In New York, as elsewhere, the issue of whether the right to a speedy trial has been complied with is answerable by a determination of -whether the delay was reasonable; whether the defendant was unreasonably deprived * " * of his constitutional and statutory right to a prompt trial ’ ’. (People v. Ganci, 27 N Y 2d 418, 421.) Here, the delay was not attributable to any failure or inadvertence of the prosecutor who was ready for trial but for the incompetency of the petitioner (see People v. Ganci, supra). Rather, the delay was occasioned by the protection of petitioner’s constitutional rights. Conviction of a defendant while he is mentally incompetent to stand trial violates due process and State procedures must adequately protect his right (Pate v. Robinson, 383 U. S. 375; Bishop v. United States, 350 U. S. 961; United States v. Follette, 367 F. 2d 559). It seems incongruous that one can complain because his rights were being protected. Surely a delay, however long, caused by such protection cannot be considered an unreasonable deprivation of the right to a speedy trial or a violation of due process. (United States ex rel. Thomas v. Pate, 351 F. 2d 910, 912, cert. den. 383 U. S. 962; Germany v. Hudspeth, 209 F. 2d 15, 19, cert, den. 347 U. S. 946; see, also, Nickens v. United States, 323 F. 2d 808, cert. den. 379 U. S. 905; but, see, Williams v. United States, 250 F. 2d 19.)
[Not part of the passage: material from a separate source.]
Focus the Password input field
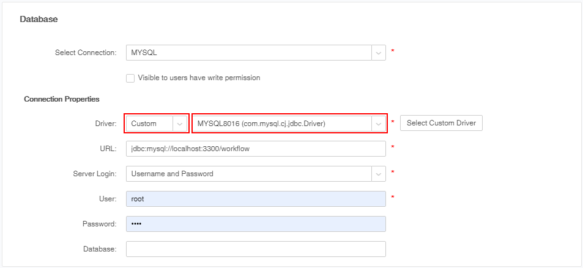Image resolution: width=583 pixels, height=268 pixels. coord(256,224)
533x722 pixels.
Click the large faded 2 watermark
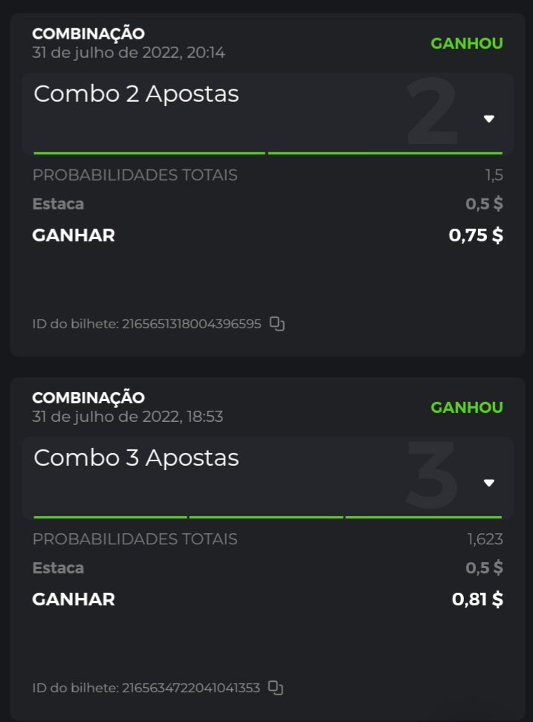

Protection of one of an accused’s constitutional rights will not necessarily cause the violation of another.\ Since “ our concern with justice * * * mandates that constitutional *20rights be .safeguarded and that procedures evolve which protect the interests of both society and defendants alike ”, where rights conflict the two interests should be balanced. And, both must be given a reasonable construction so that both are preserved to a reasonable extent. (Matter of Lee v. County Court of County of Erie, 27 N Y 2d 432, supra.) This approach is amply satisfied by the New York procedure. A defendant is entitled to a speedy trial. However, if he is mentally incompetent to stand trial, he is prevented from standing trial (in protection of his rights) until such time as he regains his competency to stand trial. At such time, however, he must be afforded a speedy trial in protection of his right. This, combined with the fact that such time spent in an institution will be calculated as part of the term of the sentence ultimately imposed (Penal Law, § 2193; revised Penal Law, § 70.30), and the procedures within the Code of Criminal Procedure (see, e.g., § 662-b) adequately safeguard petitioner’s rights and sufficiently preserve both constitutional interests. The delay in petitioner’s trial until he was adjudicated competent to stand trial did not violate his constitutional right to a speedy trial.

The proceeding should be dismissed and the application for a writ of habeas corpus denied, without costs.,

Herlihy, P. J., Reynolds, Greenblott, Cooke and Simons, JJ., concur.

Proceeding dismissed and application for writ of habeas corpus denied, without costs.